Jahrzehntelang hing die riesige Partitur bei Dirigent Frieder Bernius über dem Schreibtisch. Als Ansporn, als Herausforderung, als fernes Ziel. Das Requiem von György Ligeti: eines der anspruchsvollsten Chorwerke der Gegenwart. Und schon von der gewaltigen Besetzung her eine Herkulesaufgabe für einen der besten Kammerchöre Deutschlands. Erst im März 2006 war es dann soweit: Frieder Bernius konnte die zerklüftete Komposition endlich aufführen, mit seinem Kammerchor Stuttgart und dem Danubia Orchestra aus Budapest.

Bildquelle: Carus

Der CD-Tipp zum Anhören

Jetzt, über zehn Jahre später und gerade rechtzeitig zu seinem 70. Geburtstag, hat Frieder Bernius den Stuttgarter Live-Mitschnitt auf CD herausgebracht. Das allein zeigt schon, wie wichtig ihm diese Musik ist. Diese Totenmesse, die in surrealen Klangbildern den Weltuntergang beschwört, wie einst die grotesken Gemälde eines Pieter Brueghel oder eines Hieronymus Bosch. Die aber auch mit tiefschwarzen Tönen Beklemmung und Todesangst spiegelt, den kalten Klammergriff des Nichts.

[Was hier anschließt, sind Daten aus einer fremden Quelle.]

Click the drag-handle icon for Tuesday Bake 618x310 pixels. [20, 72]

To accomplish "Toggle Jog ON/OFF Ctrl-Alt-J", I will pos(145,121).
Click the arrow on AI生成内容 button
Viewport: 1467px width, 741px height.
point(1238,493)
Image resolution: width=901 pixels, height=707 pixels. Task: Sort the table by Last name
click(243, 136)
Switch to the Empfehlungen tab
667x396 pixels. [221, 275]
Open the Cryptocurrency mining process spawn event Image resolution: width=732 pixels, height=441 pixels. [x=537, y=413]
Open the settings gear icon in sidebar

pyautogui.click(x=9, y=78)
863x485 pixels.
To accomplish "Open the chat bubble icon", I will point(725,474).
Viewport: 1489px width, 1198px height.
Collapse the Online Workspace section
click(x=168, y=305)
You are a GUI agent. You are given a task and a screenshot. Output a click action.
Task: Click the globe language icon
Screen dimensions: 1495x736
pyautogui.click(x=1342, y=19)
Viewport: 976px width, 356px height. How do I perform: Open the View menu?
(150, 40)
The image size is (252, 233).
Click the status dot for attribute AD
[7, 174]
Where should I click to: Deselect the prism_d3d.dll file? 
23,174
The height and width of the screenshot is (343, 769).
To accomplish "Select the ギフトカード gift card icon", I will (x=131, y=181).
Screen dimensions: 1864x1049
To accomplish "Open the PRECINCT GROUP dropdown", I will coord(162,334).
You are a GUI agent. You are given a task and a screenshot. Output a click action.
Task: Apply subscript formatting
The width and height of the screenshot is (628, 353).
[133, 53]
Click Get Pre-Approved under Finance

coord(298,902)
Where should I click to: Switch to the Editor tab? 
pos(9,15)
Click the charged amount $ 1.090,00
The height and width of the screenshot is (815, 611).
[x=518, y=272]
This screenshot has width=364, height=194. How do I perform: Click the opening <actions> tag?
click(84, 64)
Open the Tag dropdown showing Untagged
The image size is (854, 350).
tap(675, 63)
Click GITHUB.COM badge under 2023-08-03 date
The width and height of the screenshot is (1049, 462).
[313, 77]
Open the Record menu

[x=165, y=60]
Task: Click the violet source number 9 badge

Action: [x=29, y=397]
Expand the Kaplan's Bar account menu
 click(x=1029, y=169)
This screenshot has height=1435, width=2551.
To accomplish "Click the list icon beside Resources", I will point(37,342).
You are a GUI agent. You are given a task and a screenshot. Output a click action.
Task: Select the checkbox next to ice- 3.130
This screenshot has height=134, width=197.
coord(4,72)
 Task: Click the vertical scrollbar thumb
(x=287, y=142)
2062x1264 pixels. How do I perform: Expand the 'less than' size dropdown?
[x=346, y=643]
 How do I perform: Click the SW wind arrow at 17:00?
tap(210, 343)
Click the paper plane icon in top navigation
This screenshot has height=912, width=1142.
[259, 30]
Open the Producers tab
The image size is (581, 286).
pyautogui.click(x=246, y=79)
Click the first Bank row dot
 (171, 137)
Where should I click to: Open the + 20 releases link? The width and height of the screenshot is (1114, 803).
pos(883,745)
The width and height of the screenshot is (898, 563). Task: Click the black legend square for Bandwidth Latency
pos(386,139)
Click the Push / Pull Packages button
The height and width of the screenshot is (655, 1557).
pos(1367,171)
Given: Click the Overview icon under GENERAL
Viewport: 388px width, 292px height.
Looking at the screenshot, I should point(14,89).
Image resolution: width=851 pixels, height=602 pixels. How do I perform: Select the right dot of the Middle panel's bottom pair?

Intonationssicher, transparent, lichtdurchflutet

Die flehenden Klangflächen des "Kyrie", hinter denen sich eine 20-stimmige Doppelfuge verbirgt, wirken heute stärker als das plakative "Dies irae" mit seinen theatralischen Eruptionen. Stanley Kubrick hat die Musik in seinem Film "2001 - Odyssee im Weltraum" verwendet und dadurch berühmt gemacht. György Ligeti hatte aber nicht den Weltraum im Sinn, als er sein Requiem 1965 komponierte, sondern eher die Opfer des Ungarischen Volksaufstands, die toten Widerstandskämpfer. Am eindringlichsten ist ihm dabei das nachkomponierte "Lux aeterna" gelungen. Die unglaublich intonationssichere, transparente, lichtdurchflutete Interpretation von Frieder Bernius und dem Kammerchor Stuttgart erreicht hier den Rang einer Referenzaufnahme.

Spiel mit Illusionen

Den Ligeti-Schwerpunkt auf der CD ergänzt der Kammerchor Stuttgart schlüssig durch Chor-Arrangements von Clytus Gottwald - eine Wiederveröffentlichung aus dem Archiv. Gottwald hat in den 60er Jahren nicht nur mit Ligeti zusammengearbeitet, sondern gehörte als experimentierfreudiger Chorleiter zu den wichtigsten Anregern der Avantgarde. Seine Transkriptionen von Ravel- und Mahler-Klavierliedern oder sogar Debussy-Klavierstücken für 16stimmigen Chor haben mit ihrer klangfarblichen Raffinesse inzwischen Kultstatus. Die Arrangements führen das Schweben und Strömen von Ligetis Musik fort, auch das Spiel mit Illusionen; manchmal meint man im a-capella-Chor sogar Instrumente zu hören. Nach dem verstörenden Requiem führen Gottwalds betörende Transkriptionen die CD zu einem versöhnlichen Abschluss, und wenn der letzte Ton verklungen ist, möchte man sich am liebsten staunend verneigen vor diesem Chor, der Präzision und Magie auf so atemberaubende Weise verbindet.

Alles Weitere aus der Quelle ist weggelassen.